Senin de çevrende ekrana bakmaktan birbirini göremeyen arkadaşların var mı? Ya yoğunlaştığı bir konu nedeniyle önemli olan diğer sorumluluklarını yerine getirmeyen tanıdıkların? En çaresiz hissettireni de iyiliğini düşündükleri için aldığı kararlarla sana zarar veren en sevdiklerin...
Toplum hayatından uzaklaşan, birbirini anlamayan, çevreye duyarsızlaşan insanlar arasında kalınca kendini çok yalnız hissediyor Mimoza...
İşte bütün bu yaşadıklarına çözüm bulmak isteyince de dedesine hislerini anlatan bir mektup yazıyor.
Peki, dedesi ne yaparak okuldaki, parktaki, evdeki ve mahalledeki herkesi değiştiriyor?

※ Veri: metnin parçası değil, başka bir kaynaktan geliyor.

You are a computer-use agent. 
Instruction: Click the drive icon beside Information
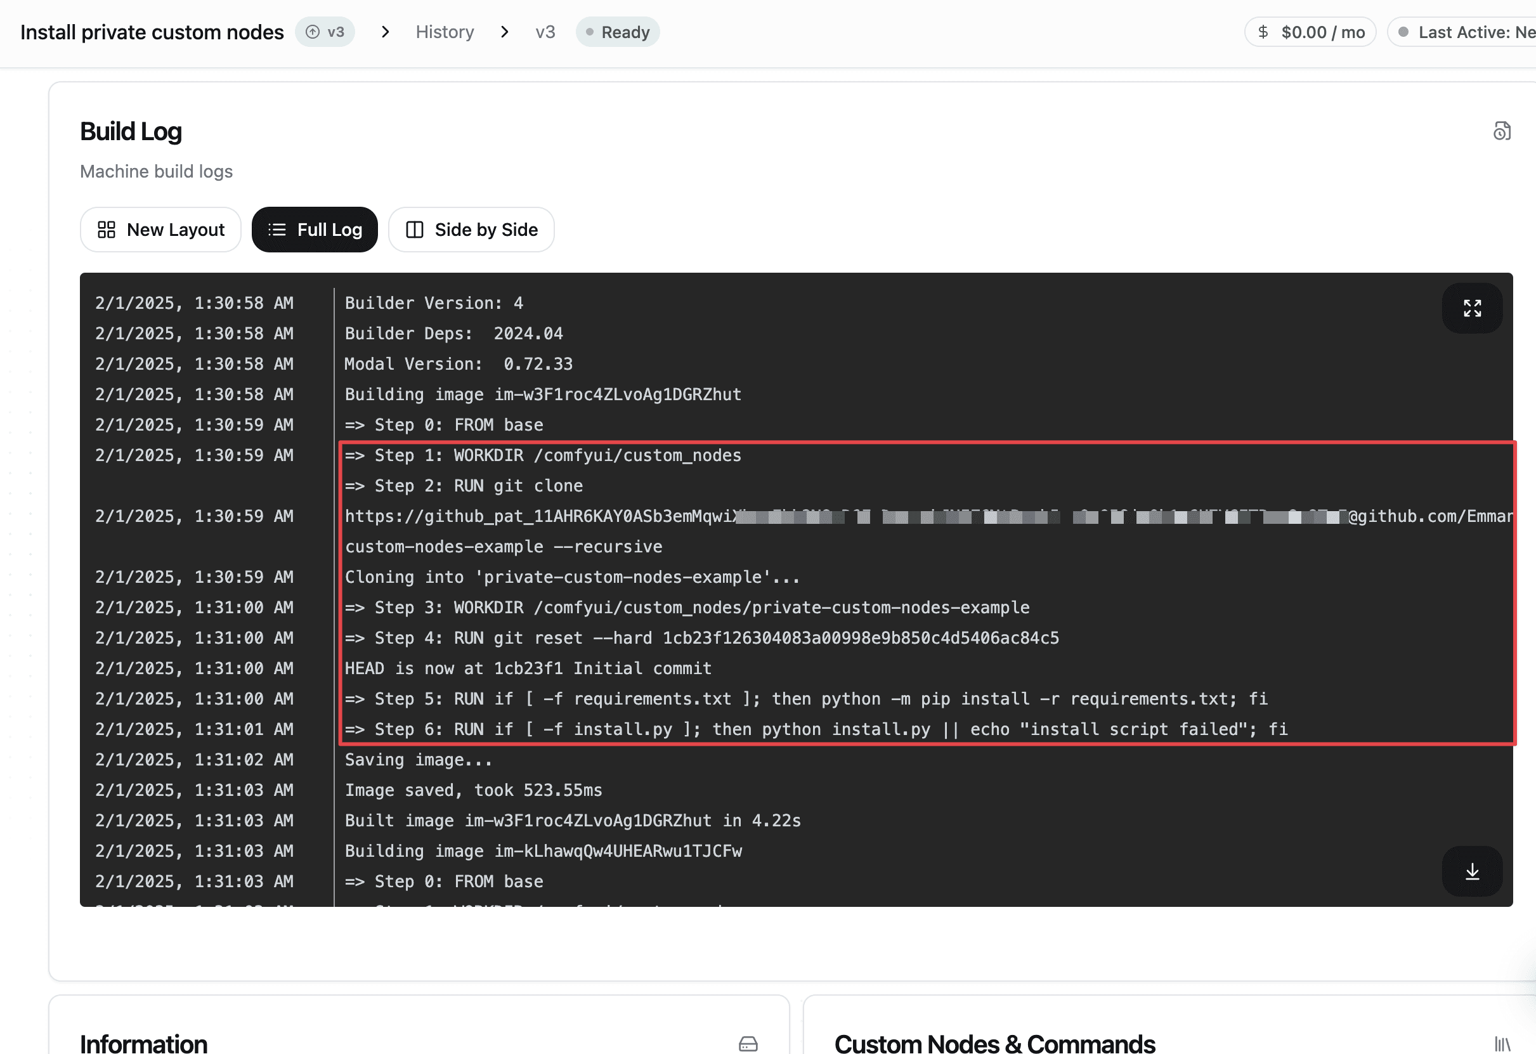click(748, 1043)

Merak ettin değil mi? Hadi, o zaman, bir dede-torun iş birliği macerası seni bekliyor!
BU KİTABI NEDEN OKUYALIM?
Gündelik hayattaki abartılı davranışları fark ettirir ve eleştirel düşünmeyi öğretir.
“En iyi, en çok” takıntısına karşı, “bu kadarı yeterli” kavramını içselleştiren bir dünya kurar.

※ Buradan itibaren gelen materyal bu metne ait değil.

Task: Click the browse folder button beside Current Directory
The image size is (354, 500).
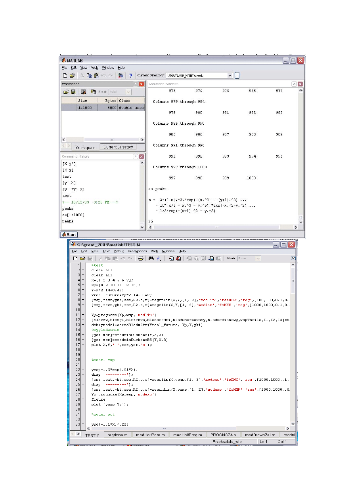Action: coord(237,75)
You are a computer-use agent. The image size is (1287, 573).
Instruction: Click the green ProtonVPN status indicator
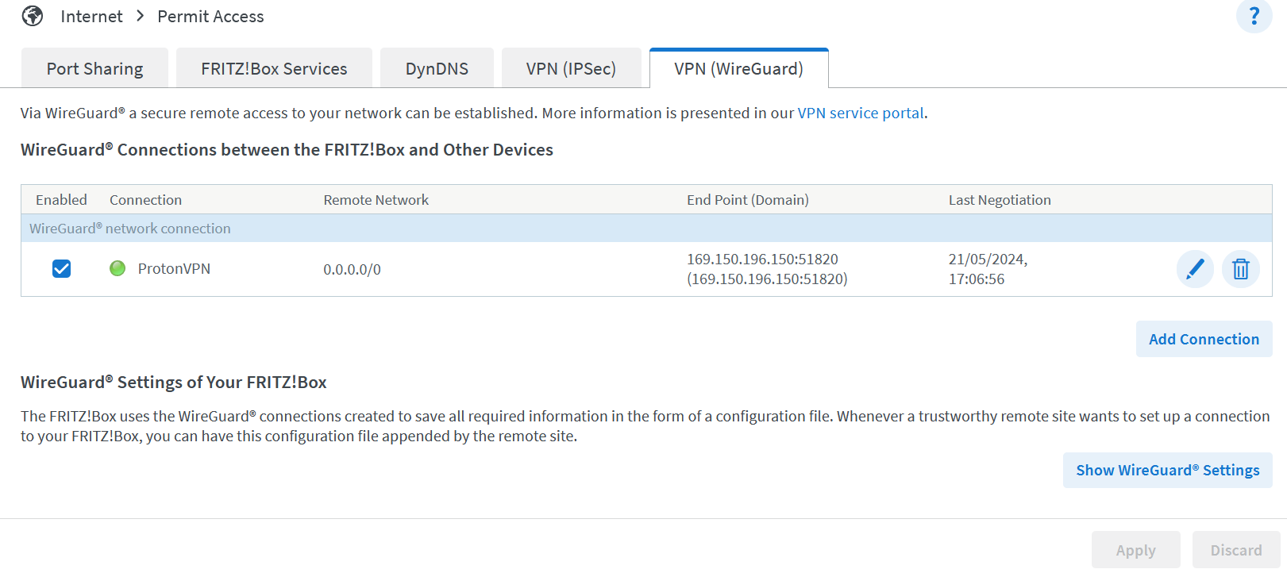118,268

Sosyal iletişim becerilerini geliştirir ve nezaketin gücünü gösteren bir dil kullanır.
Yaşanan olaylar üzerinden, çocuklara dengeli hareket etme yeteneği kazandırır.

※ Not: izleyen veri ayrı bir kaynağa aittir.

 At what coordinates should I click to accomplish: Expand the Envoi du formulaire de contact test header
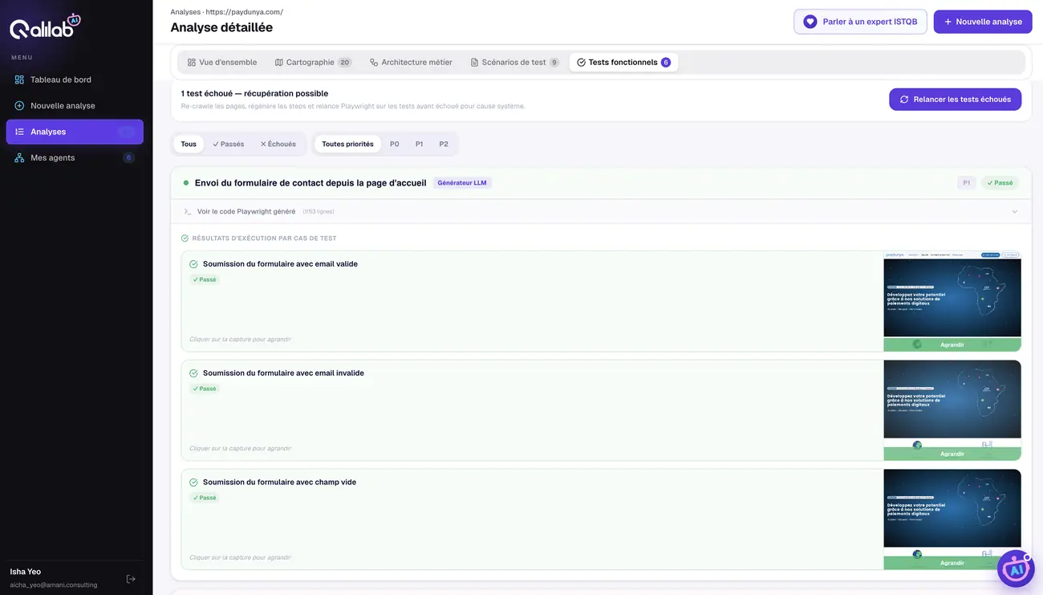[x=601, y=183]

Herkesin her şeyi fazlaca abarttığı bir dünyada sade olanın kıymetini anlatır.
EDİTÖRÜN KALEMİNDEN
Sizin de çevrenizde her şeyi abartılı yaşamayı seven insanlar var mı? Çalışkanlığı, kitap okumayı, bazen evde yapılan temizliği, çocuğuna aldırdığı kursları, yemeyi, uyumayı, yardım etmeyi, gülmeyi, ağlamayı... Bazı insanlar ne yapıyorsa işte tam da onu abarta abarta yaşamayı çok seviyor. Oysa dengesini bulamamış her duygu ve davranış başta insanın kendisine daha sonra da çevresine ciddi zararlar verebiliyor. Empatiden uzak kalan insanların kişisel iletişimlerinde yaşadıkları sorun ise sadece kendilerini değil muhataplarını da zor duruma düşürebiliyor. Tam olarak neyi kastettiğimi anlamamış olabilirsiniz. Öyleyse Mimoza ile tanışmaya ne dersiniz?
O dedesinin can eriği. Ama bir sorun var. Uzun süredir dedesini görmedi. Üstelik çevresindeki herkesin kendi dünyasına çekilmiş, empatiden yoksun hâli onu çok üzüyor. Kendini gün geçtikçe yalnız hissediyor. Dahası bir şeylerin değişmesi gerektiğini biliyor ama ne yapacağı konusunda hiçbir fikri yok. En sonunda uzaklarda olan dedesine uzunca bir mektup yazıyor. Her şeyi tek tek anlatıyor. Mimoza’nın okulda, evde, mahallede, parkta yaşanan olayları anlattığı mektubu okuyan dedesi durumun vahametini anlıyor. Sonrasında ise kara yel hızında soluğu torununun yanında alıyor. Şimşek hızıyla da Abartılı İşler Müdürlüğü’nü kuruyor. Bundan sonra mahallede öyle şeyler yaşanıyor ki... Kitabın her sayfası, maceradan maceraya koşuyor.
Gamze Aktürk’ün yazdığı, Merve Altınöz’ün resimleriyle maceraya boyut kattığı “Abartılı İşler Müdürlüğü”, Mimoza’nın yaşadıkları üzerinden değerlerimizle ilgili verdiği mesajlarla çocuklarımızın eğitim hayatına da katkı sağlayacak türden mesajlar içeriyor.
Mimoza’nın hissettiği duygular ve dedesinin bulduğu çözüm; dede-torun ilişkisi ve aile sevgisi, arkadaşlık, dostluk, empati, toplumsal hayat, çevreye duyarlı olmak, kişisel gelişim, değerler eğitimi, sağlıklı iletişim kurma becerisi, davranışlarda dengeyi yakalama, hatayı fark edip düzeltme becerisi gibi pek çok kazanıma pencere aralıyor.
Eğer siz de ilişkilerde bir şeylerin ters gittiğini ve abartılı olan bazı davranışların disipline edilmesi gerektiğini düşünüyorsanız çocuklarınızı/öğrencilerinizi Mimoza ve dedesiyle mutlaka tanıştırın. Sevgi dolu, sımsıcak, hayatın içinden, eğlenceli ve maceralı bir hikâye sizleri bekliyor.